Değerli ve seçkin bir akademisyen ve entelektüel, aynı zamanda velûd bir yazar olarak tanınan İsmail Kara ile yapılmış bir röportajın metninde (https://www.perspektif.online/turkiye-islamla-iliskisini-yeniden-tesis-etmeden-yol-alamaz/ ), kendisinin başlıktaki bu tespiti şu bağlamda geçiyor:
“(…) Bu yaygınlığı ve etkinliği sebebiyle bizim için İslâmcılığı tanımak, anlamak, tenkit etmek büyük ölçüde kendimizle, yakın geçmişimizle ciddi olarak uğraşmak, derinliğine ilgilenmek, hesaplaşmak manasına gelecektir kanaatindeyim. Fakat İslâmcılık İslâm’ı bütünüyle temsil etmez, bu hataya düşmemek lazım.
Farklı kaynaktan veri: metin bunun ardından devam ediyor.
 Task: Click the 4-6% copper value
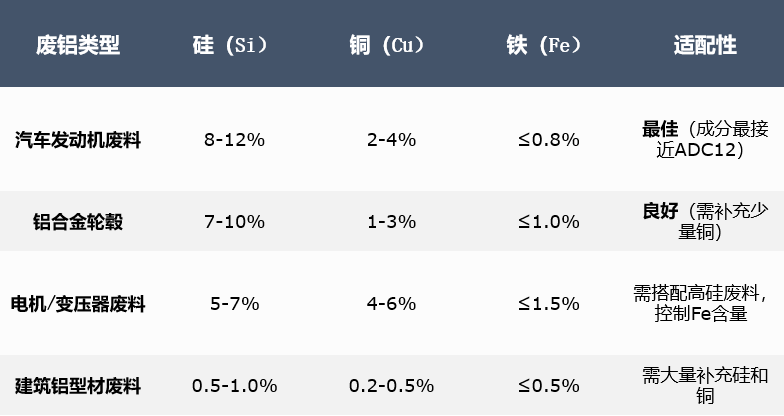tap(391, 304)
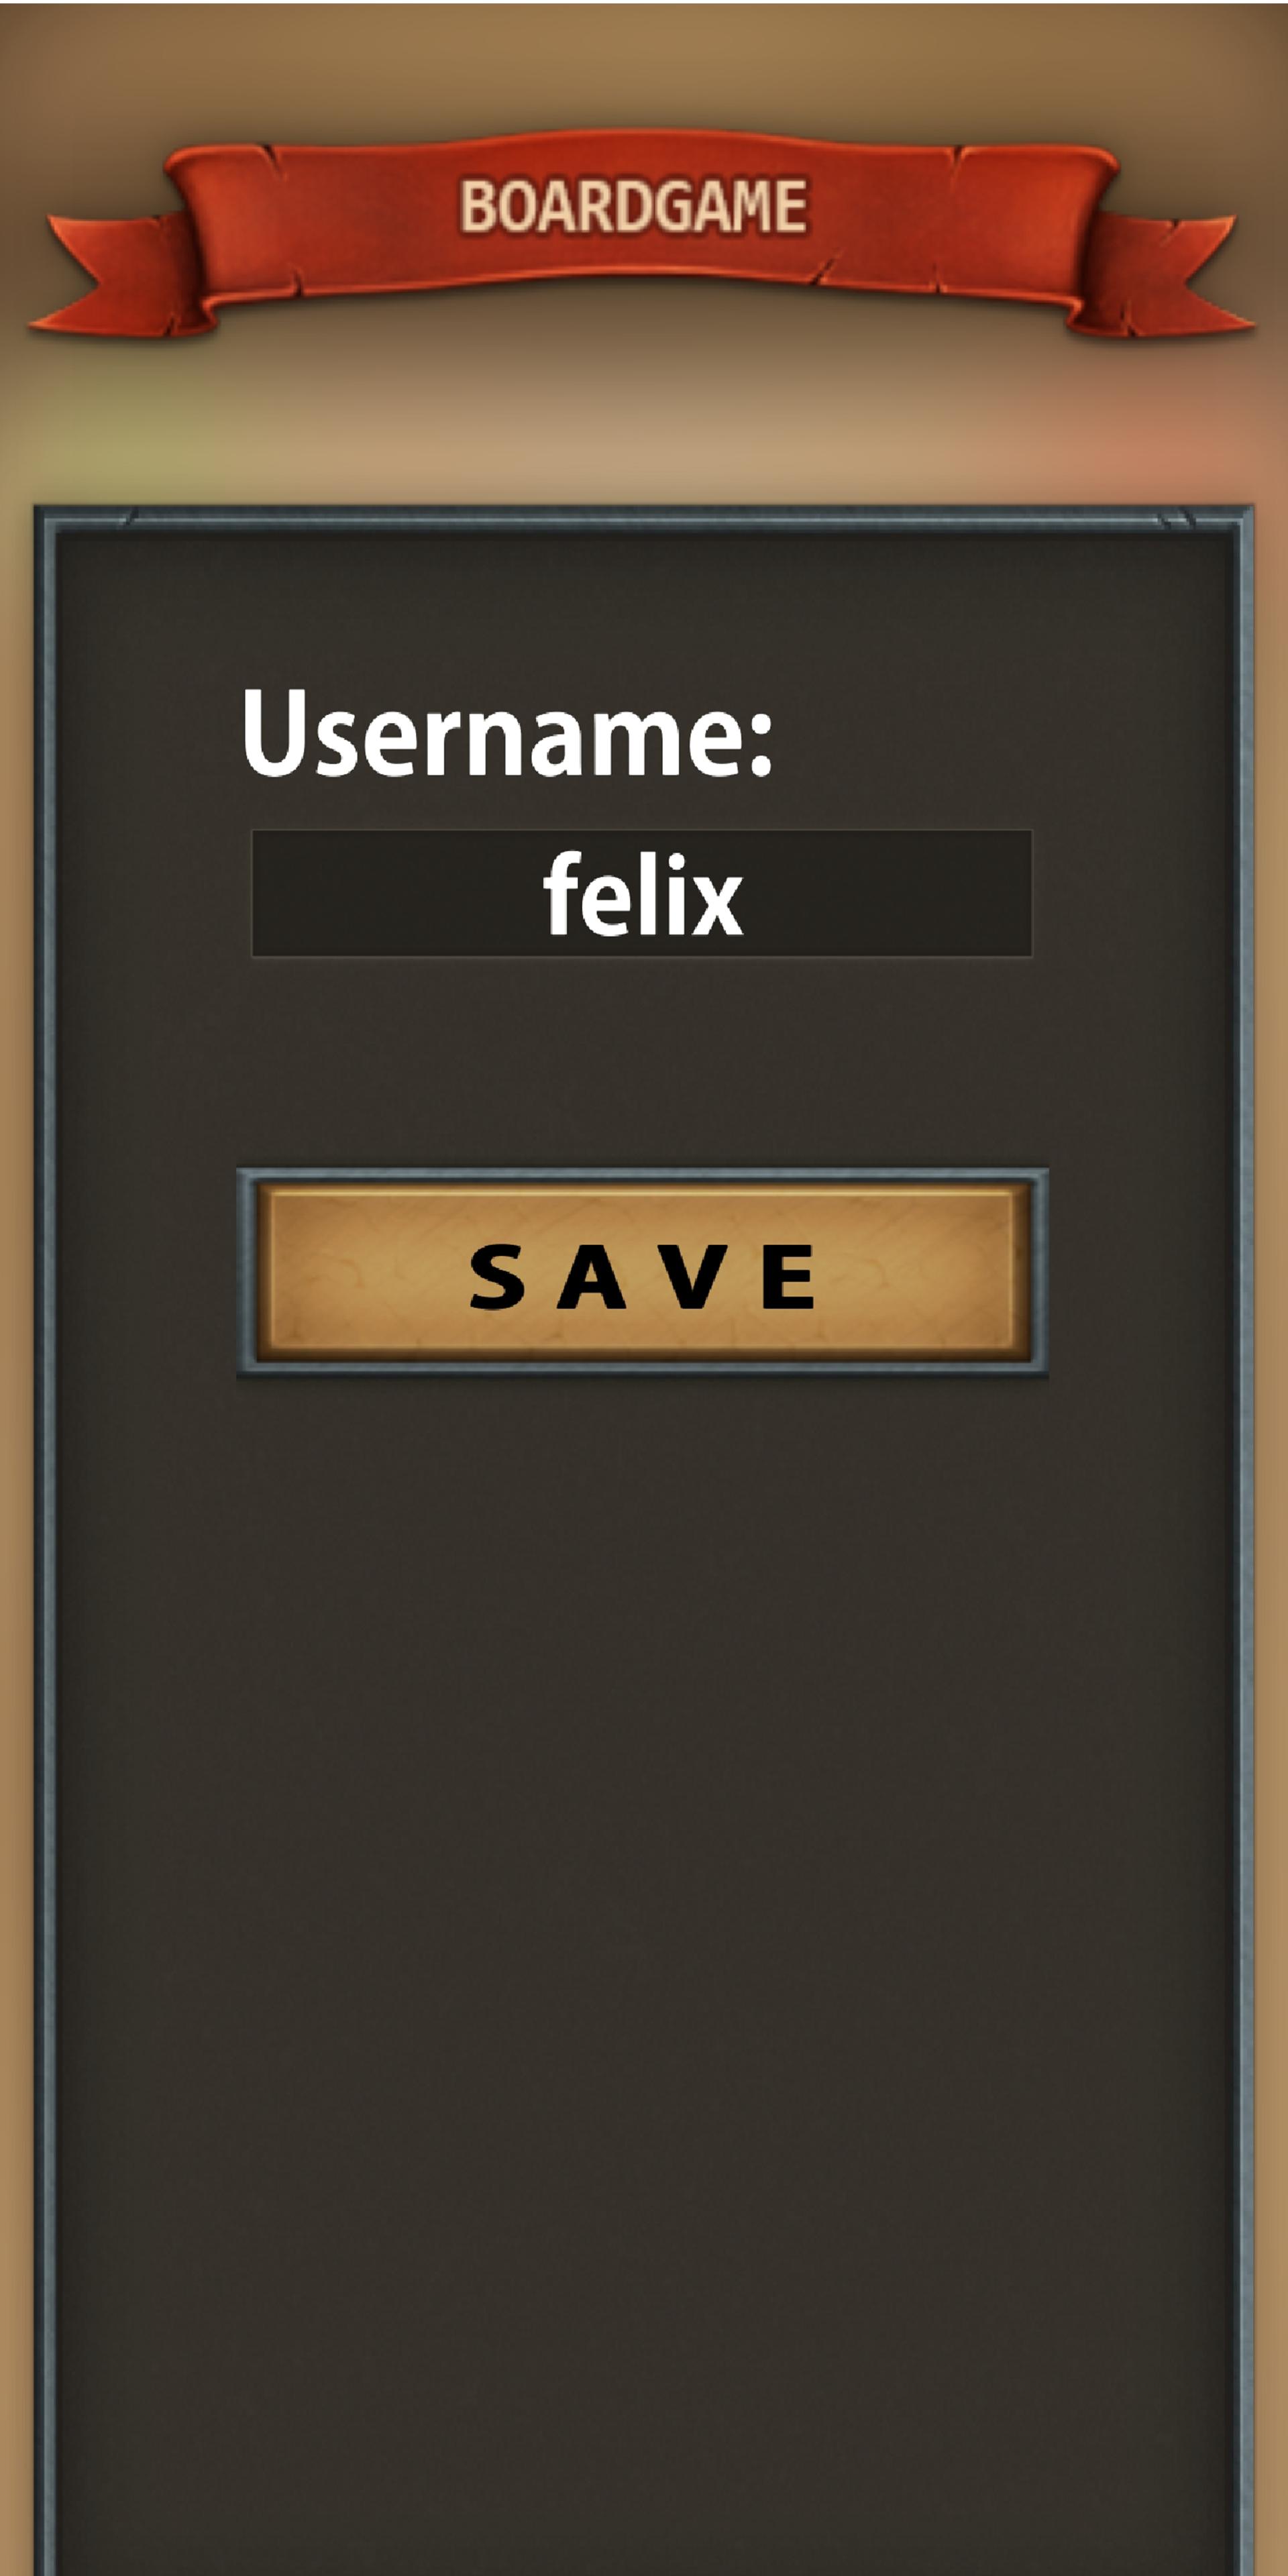The width and height of the screenshot is (1288, 2576).
Task: Focus the Username input field
Action: tap(642, 893)
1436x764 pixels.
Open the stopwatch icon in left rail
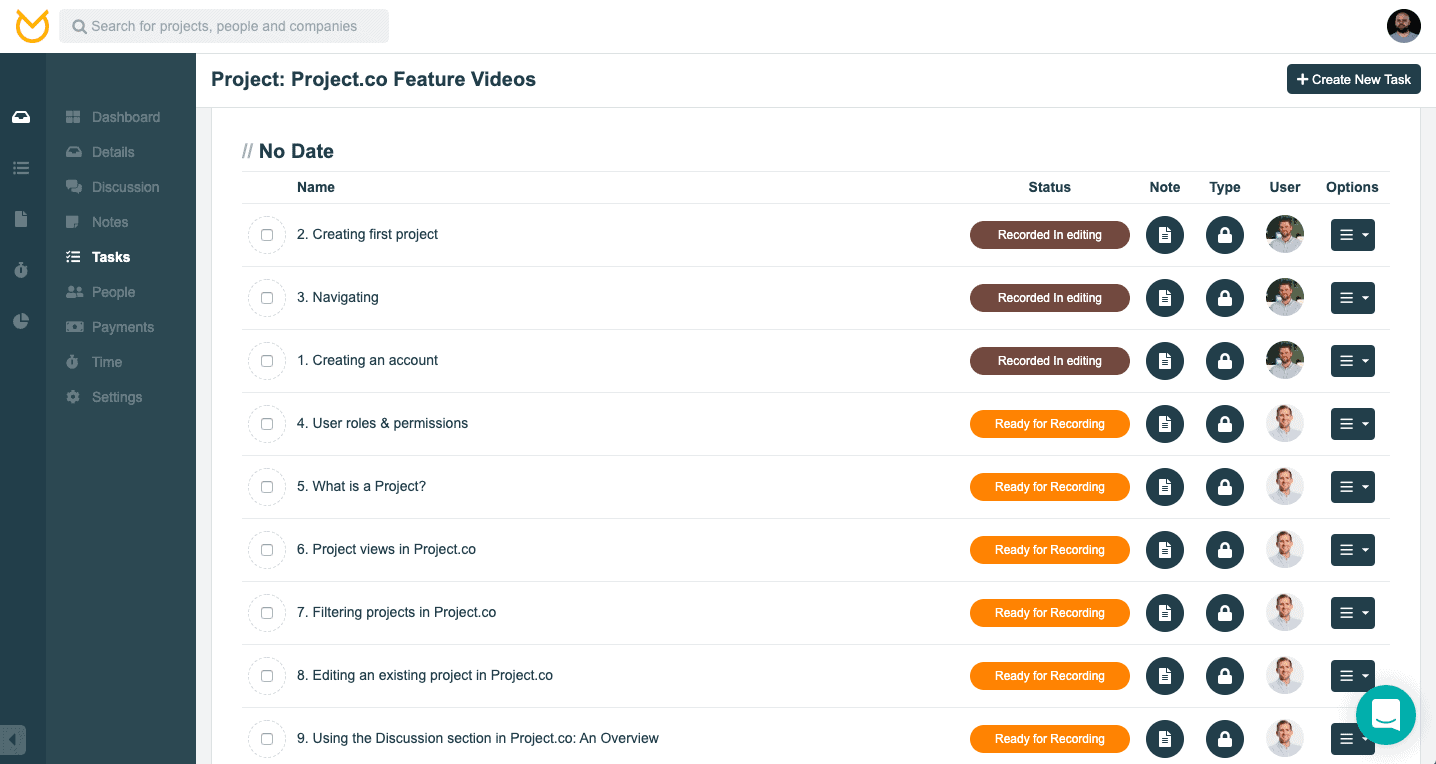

Bir başka şekilde söylersek İslâmcılık da İslâm dairesinin içindedir, onun bir parçasıdır ama İslâm hem kronolojik olarak hem de muhtevası, mezhepleri, meşrepleri, yorumları ve çeşitliliği itibariyle çok çok daha geniş bir daireye ve köklü bir gerçeğe ve geleneğe işaret eder. “

Yazar kendi konumunu da meseleyle ilgili olarak şöyle açıklıyor:

“Benim konumumun biraz istisnai gibi gözükmesi belki tenkit ve yeni değerlendirme alanlarına da ısrarla eğilmiş olmam ve iki üç asırlık tarihe yeni bir usulle bir bütün olarak bakmayı denemem dolayısıyladır.”